La intensa relación histórica de amor-odio en Francia y Gran Bretaña se remonta a la Edad Media. Entre tantos siglos de guerras, invasiones, conquistas, alianzas e intrigas políticas (al fin y al cabo, interacciones humanas), terminaron consolidándose fuertemente los lazos comerciales y culturales. Desde la segunda mitad del siglo XIX ambas naciones pasaron a ser aliadas, pero lo cierto es que el comercio de vinos entre una (productora) y otra (consumidora) es tan antiguo como ellas mismas, vigente incluso durante los períodos de mayor rivalidad.
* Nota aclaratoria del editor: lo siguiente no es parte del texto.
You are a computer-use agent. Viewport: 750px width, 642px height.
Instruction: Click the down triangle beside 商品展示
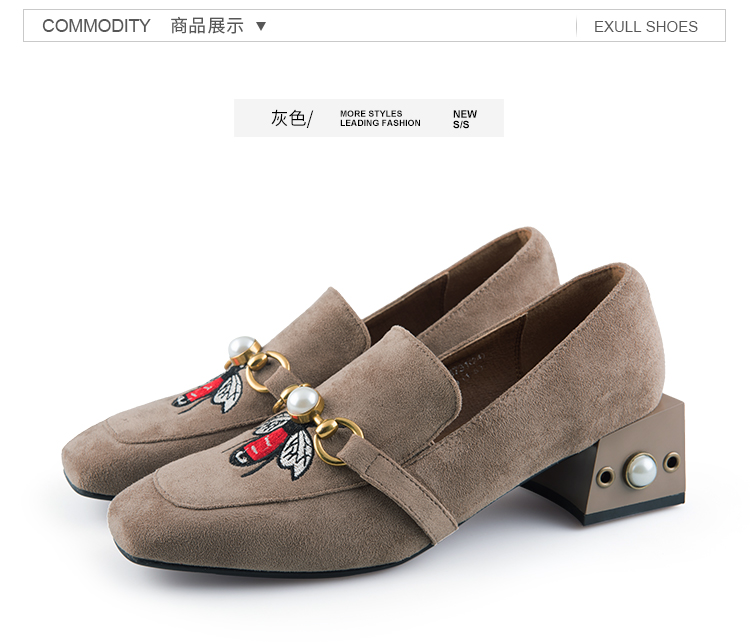261,26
Para una imperio naval como Gran Bretaña, la cercanía de Francia fue siempre un gran atractivo en vista de su sólida reputación como tierra de buenos productos. Durante todo el período victoriano las importaciones vínicas inglesas estuvieron claramente encabezadas por las procedencias francesa, portuguesa y española, aunque la primera constituía casi el 65% del rubro hacia 1890. En los textos holmesianos originales existen numerosas alusiones a los vinos galos, con un leve predominio del tinto bordelés (1), tan afamado en aquellos tiempos. Pero, ¿sólo ese? ¿Qué otro podemos encontrar?


Borgoña ha sido la única región francesa capaz de rivalizar con el renombre de Burdeos, su "competidora" histórica, junto a la cual componen el dúo de áreas vitivinícolas más prestigioso del mundo. Aunque cuenta con una producción mucho menor (la cuarta parte) y siempre corrió con desventajas logísticas (2), pudo enfrentar durante siglos al coloso comercial de Aquitania. Algunos viñedos comunales y ciertos vinos borgoñones han logrado una categoría de leyenda comparable a la de los Grands Crus Classes del Medoc. Ciertamente no hay cita específica alguna de sus míticas etiquetas en el canon (o sea, marcas), pero sí aparecen al menos los nombres de dos apelaciones geográficas muy reconocidas en el corazón mismo del territorio, que son Beaune y Montrachet. La primera produce un delicado tinto que Watson señala haber consumido durante su almuerzo en El signo de los cuatro. La otra es célebre por sus sofisticados vinos blancos a los que Holmes y Watson hacen honor mediante una botella abierta para acompañar perdiz fría en el relato La inquilina encubierta.


No hay manera de saber lo que Watson comió en aquel almuerzo ya que no hay referencias adicionales, pero podemos asegurar que la elección de Holmes para madirar con el ave de caza fría es digna de un sommeliere bien entrenado. De hecho, ese tipo de viandas resulta muy típica de la gastronomía europea continental extendida al Reino Unido, donde perdices, codornices, faisanes, gansos, patos y becadas han sido especies que vistieron sus mesas desde la antigüedad (3). En semejante contexto, los vinos de Borgoña se perfilan como "ideales" para dichas ocasiones, especialmente considerando el caso concreto que nos ocupa. Con su carne de sabor intenso pero también equilibrado, la perdiz fría -seguramente cocinada al horno- constituye un matrimonio perfecto junto al Montrachet, blanco originado de la uva Chardonnay que crece en terrenos calizos y pedregosos para producir vinos frescos y a la vez profundos, de sabores minerales, complejos, definidos y prolongados en el paladar.


Por lo visto, las sapiencias del detective iban más allá de lo meramente profesional y de sus aficiones conocidas por el violín, la química o la arqueología. También sabía de vinos.

Notas:

(1) Hablamos de clarete, tema del cual nos vamos a ocupar muy pronto.
(2) Mientras que Borgoña se ubica en el centro-este de Francia (antiguamente la ausencia de vías navegables implicaba dificultades de transporte), Burdeos está pegada al mar y posee un gran puerto operativo desde el siglo XII.
(3) Por supuesto, eso ha cambiado en nuestros días merced al peligro de extinción que sufren algunas de ellas.